Memory leak cases analysis

Introduction

In this article, I will demonstrate some typical scenarios that cause memory leak. By the end of each scenario, I will also put analysis and fix. If you are interested, you can take a quick test to see whether you can figure out the error immediately.  

Note: Next samples are tested with visual c++ 6.0, Different compilers or different versions may have different behaviors.

1. X is not Y

1: class A{ };

2: class B : public A {

3:     private: 

4:         std::string str; 

5:     public: B() { 

6:         str="Hello";

7:     } 

8: }; 

9: void LeakTest() { 

10:     A * pA = new B(); 

11:     if( pA ) 

12:         delete pA; 

13: } 

Comments:
(1)The destructor of B is not defined, so the compiler will automatically generate one, in which the destructor of std::string will be called for str defined in line 4, and the internal buffer that holds "Hello" will be freed.
(2)Compiler also generates a default destructor for class A, but it is not virtual.
ERROR:  pA is deleted in line 12, Because pA is a pointer of class A and the default destructor of class A is not virtual, only the destructor of class A will be called, thus  the internal buffer allocated by str will be leaked. 
fix: add virtual destructor for class A, virtual ~A(){}

2. X and Y doesn't Z

1: class A{

2: private:

3:     std::string str;

4: pubilc:

5:     A(){ str = "Hello";}

6: };

7: void LeakTest1(){

8:     A* pArray = new A[100];

9:     if( pArray )

10:         delete pArray;

11: }

comments:
With debug version of this sample, you will see a assert failure window because the pointer passed to CRT delete function are different from pArray, CRT function detected it and report the error.
With release version, the sample can ran, but it leaks memory. line 10 only delete the internal buffer of the first item of the array.
fix: change line 10 to: delete[] pArray;

3. Store pointers in container

class A{

    int a;

};

class MyContainer{

public:

std::map<long,A*> leakMap; 

~MyContainer(){

    std::map<long,A*>::iterator it;

    for(it=leakMap.begin();it!=leakMap.end();it++){

        if( *it != NULL){

            delete *it;

    }

}

};

void LeakTest() {

   MyContainer  con;

    A* pA1 = new A();

    A* pA2 = new A();

    con.leakMap[1000] = pA1; 

    con.leakMap[1000] = pA2; 

}

Sometimes it maybe necessory to store pointers in container.

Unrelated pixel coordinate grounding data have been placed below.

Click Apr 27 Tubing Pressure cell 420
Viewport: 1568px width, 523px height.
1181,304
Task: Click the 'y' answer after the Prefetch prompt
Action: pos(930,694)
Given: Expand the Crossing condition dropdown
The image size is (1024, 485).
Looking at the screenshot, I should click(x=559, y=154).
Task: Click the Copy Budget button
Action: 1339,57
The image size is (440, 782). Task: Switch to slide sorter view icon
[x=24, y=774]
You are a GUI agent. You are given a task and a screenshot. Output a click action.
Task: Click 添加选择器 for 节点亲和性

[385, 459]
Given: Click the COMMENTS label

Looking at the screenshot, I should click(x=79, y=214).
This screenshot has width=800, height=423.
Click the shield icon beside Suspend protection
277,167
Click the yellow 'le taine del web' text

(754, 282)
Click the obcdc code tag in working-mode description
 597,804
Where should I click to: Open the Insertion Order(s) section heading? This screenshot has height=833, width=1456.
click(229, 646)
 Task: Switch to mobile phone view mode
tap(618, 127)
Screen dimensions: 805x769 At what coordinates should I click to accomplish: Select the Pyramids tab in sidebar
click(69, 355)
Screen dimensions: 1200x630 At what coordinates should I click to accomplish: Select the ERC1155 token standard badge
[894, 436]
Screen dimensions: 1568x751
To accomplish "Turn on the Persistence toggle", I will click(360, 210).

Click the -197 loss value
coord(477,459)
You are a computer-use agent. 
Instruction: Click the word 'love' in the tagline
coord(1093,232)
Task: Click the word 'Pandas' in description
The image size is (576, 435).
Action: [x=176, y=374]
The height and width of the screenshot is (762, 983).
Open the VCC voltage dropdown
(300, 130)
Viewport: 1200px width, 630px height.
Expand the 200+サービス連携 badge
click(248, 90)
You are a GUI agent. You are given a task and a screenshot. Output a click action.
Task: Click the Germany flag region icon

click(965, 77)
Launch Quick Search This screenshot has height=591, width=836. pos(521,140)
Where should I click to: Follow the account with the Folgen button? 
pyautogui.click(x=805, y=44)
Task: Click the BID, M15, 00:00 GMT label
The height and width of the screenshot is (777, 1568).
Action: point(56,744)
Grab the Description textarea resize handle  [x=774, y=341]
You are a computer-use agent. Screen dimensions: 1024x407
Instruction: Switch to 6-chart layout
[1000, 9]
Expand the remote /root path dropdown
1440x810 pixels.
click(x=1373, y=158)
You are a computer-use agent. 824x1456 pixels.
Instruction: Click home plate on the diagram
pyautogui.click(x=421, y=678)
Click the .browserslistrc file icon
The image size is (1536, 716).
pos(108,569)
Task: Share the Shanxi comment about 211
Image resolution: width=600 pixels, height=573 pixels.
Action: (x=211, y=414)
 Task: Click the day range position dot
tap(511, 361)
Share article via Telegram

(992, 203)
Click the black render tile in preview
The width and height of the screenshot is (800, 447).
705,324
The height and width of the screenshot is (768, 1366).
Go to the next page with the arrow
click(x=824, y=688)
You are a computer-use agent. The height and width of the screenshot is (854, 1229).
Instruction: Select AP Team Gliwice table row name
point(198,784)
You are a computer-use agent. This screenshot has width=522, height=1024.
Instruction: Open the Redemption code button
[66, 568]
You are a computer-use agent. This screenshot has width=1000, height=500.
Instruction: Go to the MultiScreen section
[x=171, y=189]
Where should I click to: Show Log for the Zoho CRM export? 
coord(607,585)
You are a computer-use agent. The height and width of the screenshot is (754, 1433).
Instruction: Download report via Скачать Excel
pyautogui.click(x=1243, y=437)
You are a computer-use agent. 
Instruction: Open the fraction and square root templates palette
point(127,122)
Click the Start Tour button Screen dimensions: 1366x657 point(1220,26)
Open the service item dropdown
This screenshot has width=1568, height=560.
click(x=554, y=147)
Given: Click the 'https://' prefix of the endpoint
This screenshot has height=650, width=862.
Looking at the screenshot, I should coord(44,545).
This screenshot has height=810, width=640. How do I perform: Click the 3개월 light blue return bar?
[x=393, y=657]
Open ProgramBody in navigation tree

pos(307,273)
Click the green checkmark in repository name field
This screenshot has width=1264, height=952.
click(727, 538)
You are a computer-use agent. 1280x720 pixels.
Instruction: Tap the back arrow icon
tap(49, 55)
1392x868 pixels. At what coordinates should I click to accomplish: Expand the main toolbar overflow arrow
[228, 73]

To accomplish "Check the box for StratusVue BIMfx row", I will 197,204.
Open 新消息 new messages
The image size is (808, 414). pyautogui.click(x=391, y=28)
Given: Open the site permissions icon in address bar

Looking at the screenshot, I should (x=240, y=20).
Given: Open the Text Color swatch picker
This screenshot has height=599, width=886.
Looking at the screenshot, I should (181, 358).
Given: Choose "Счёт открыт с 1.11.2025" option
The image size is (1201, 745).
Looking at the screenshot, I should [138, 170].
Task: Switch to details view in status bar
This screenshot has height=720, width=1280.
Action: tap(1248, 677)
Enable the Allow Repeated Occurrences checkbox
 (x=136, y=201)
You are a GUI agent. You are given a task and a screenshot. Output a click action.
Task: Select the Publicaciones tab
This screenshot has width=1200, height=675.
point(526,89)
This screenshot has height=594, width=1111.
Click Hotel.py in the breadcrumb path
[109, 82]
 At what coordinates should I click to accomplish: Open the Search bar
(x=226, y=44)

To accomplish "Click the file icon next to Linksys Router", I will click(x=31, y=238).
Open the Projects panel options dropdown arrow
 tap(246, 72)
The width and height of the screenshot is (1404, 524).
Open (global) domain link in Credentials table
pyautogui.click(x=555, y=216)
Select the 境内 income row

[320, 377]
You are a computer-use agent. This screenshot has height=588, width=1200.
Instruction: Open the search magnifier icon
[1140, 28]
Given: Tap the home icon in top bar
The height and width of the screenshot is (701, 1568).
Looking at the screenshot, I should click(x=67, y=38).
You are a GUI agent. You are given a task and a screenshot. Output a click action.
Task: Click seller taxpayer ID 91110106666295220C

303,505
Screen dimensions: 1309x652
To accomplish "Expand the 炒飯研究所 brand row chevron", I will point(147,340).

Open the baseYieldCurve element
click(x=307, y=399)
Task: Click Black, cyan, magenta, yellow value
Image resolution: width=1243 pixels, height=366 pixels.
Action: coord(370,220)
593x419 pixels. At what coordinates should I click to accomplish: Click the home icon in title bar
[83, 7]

When you replace existing pointer in container with new pointer. make sure delete the old pointer.
error:  when the sample put pA2 into the container, 

4. Soemtimes reference counting makes the investigation difficult. 

void LeakTest( std::string& str ){ 

    std::string temp("Hello"); 

    str=temp;

 }

 void Caller() { 

    std::string* pStr = new std::string(); 

    LeakTest( pStr ); 

}

error: There are two leaks here, one is the "new std::string()", the other is the "std::sting  temp("Hello")";the seconds is not released in its destructor because it referenced by another std::string, which is the input parameter str. So when the tool comlains about the leak, and it looks like it should be freed in the destructor. You can think about reference couting.

5. COM

_bstr_t GetInfo( ){

    BSTR A = SysAllocString("Hello");

    _bstr_t B = A;

    return B;

}

error: _bstr_t B in this sample will create a copy of BST A, B did not attach to A, so A should be free by calling SysFreeString before leaving the function. 

6 void *

void ThreadFunc( void * p ) {

// Do business logic

if( p )
    delete p; // let us assume it must be deleted here

}
void LeakTest(){
    A* p = new A();
    _beginthread( ThreadFunc,(void*)p );
}

error: This one is straight forward. In function ThreadFunc(), p should be converted to real type A to be deleted.

Conclusion:

The error code may seems simple, but in real world especially in a big application and the code has a lot of business logic. The error showed in this article maybe not so obviously. More attention paid to such lessons, more problems could be prevented.